L’anchois est, de tous les mammifères, celui qui ressemble le plus au poisson.

On en compte plusieurs espèces.

L’anchois de marais est apocryphe et amphibie. Il respire par des évents. Il se plaît dans les étangs et les cours d’eau peu rapides.

Il a dans la tête, comme le cachalot, des cavités pleines d’une substance grise et odorante, dont il se fait un grand commerce, dans les îles de l’archipel polynésien, sous le nom de beurre d’anchois.

L’anchois de montagne est beaucoup plus grand. Ses formes unissent la vigueur à l’élégance. Il bondit, sans crainte du vertige, par-dessus des précipices effrayants. Il a tout le corps, excepté les yeux et la paume des mains, revêtu d’une épaisse fourrure, qui tombe tous les trois jours. Pendant la mue, il s’enferme dans des grottes inaccessibles.

On le poursuit pour sa fourrure, mais c’est une chasse des plus dangereuses. C’est, en effet, un animal d’une férocité inouïe. Il n’est vulnérable qu’au talon gauche. Si on ne le tue pas du premier coup, il bondit sur le chasseur et le dévore.

Les chasseurs les plus intrépides recommandent leur âme à Dieu, quand ils entendent dans la montagne le rugissement de l’anchois.

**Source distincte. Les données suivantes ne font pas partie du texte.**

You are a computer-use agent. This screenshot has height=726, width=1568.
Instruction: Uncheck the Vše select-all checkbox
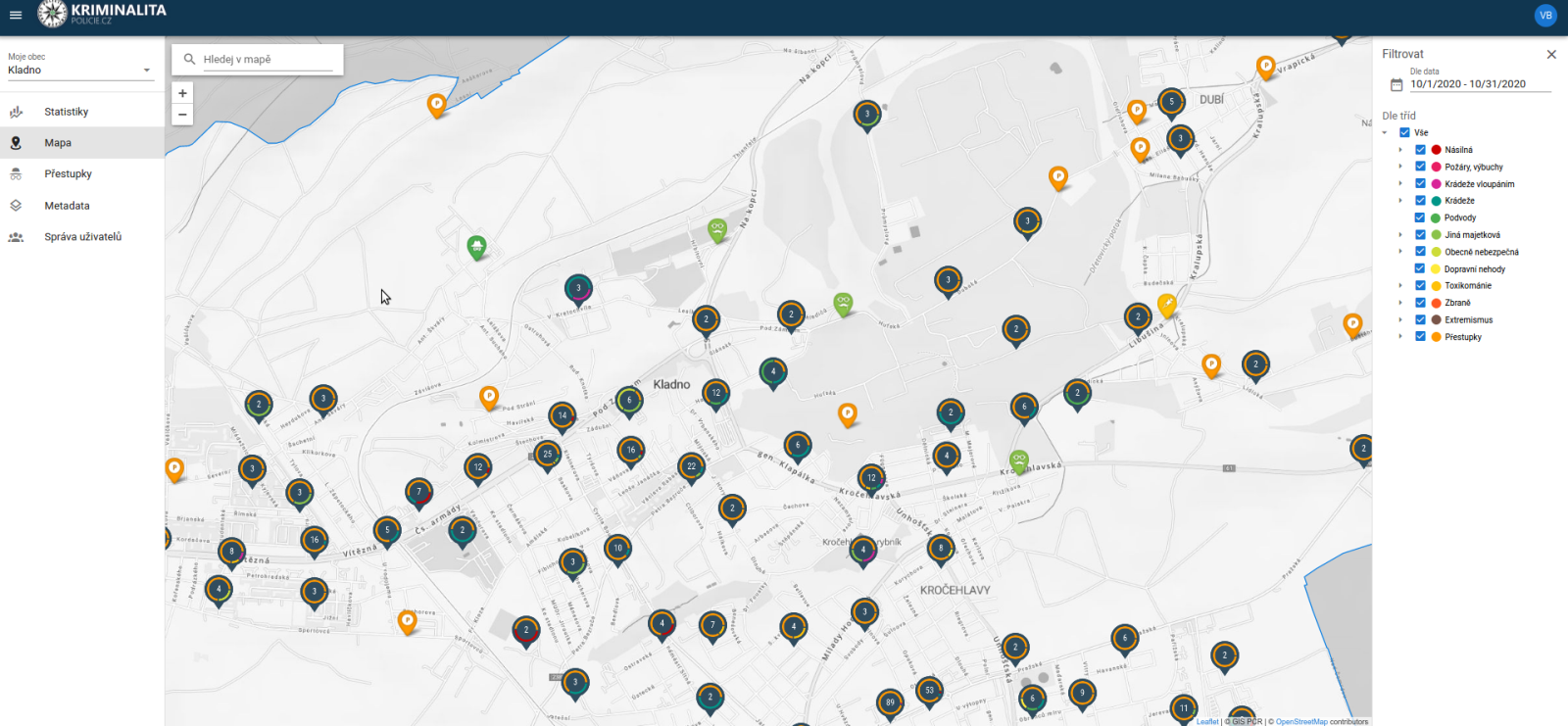[1404, 132]
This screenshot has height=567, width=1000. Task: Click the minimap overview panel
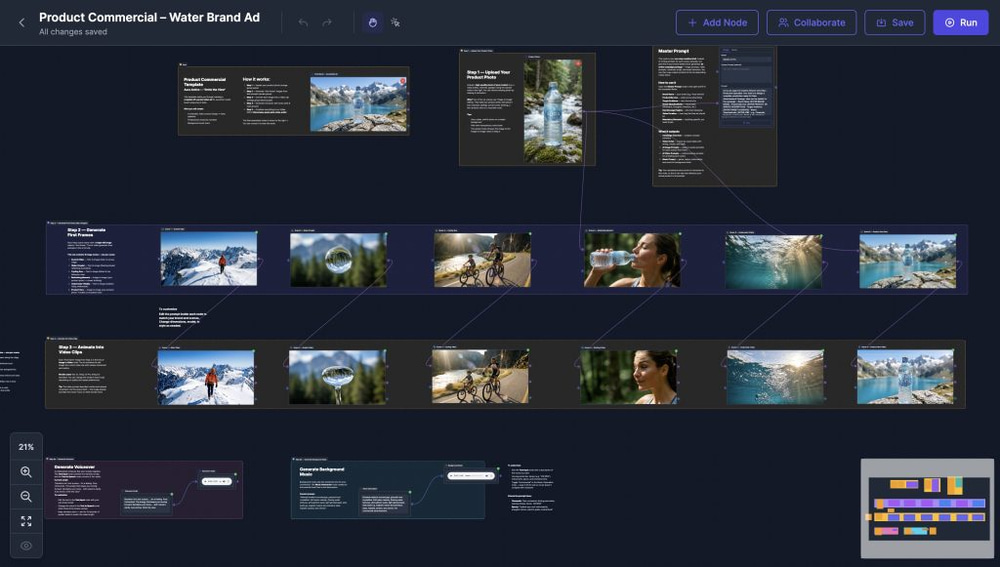pos(927,508)

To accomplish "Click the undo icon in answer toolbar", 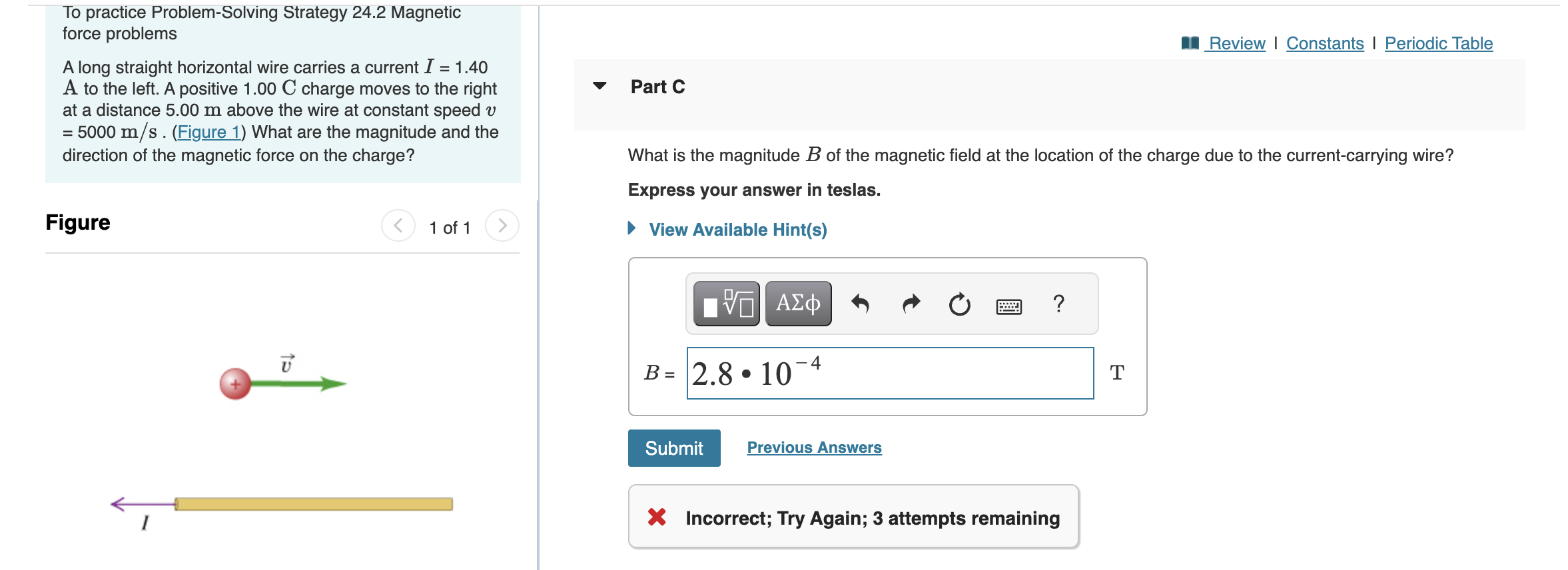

L’anchois de plaine est de la taille d’un gros homard, mais il a la tête peu développée, et visible seulement au microscope. Son cri ressemble beaucoup à celui de la huppe, et ses pattes sont palmées, comme celles du castor, avec lequel on l’a souvent confondu. Il grimpe aux arbres, avec agilité, pour dénicher des hérissons dont il est très friand.

C’est, de toutes les espèces, celle qui a les mœurs les plus dissolues.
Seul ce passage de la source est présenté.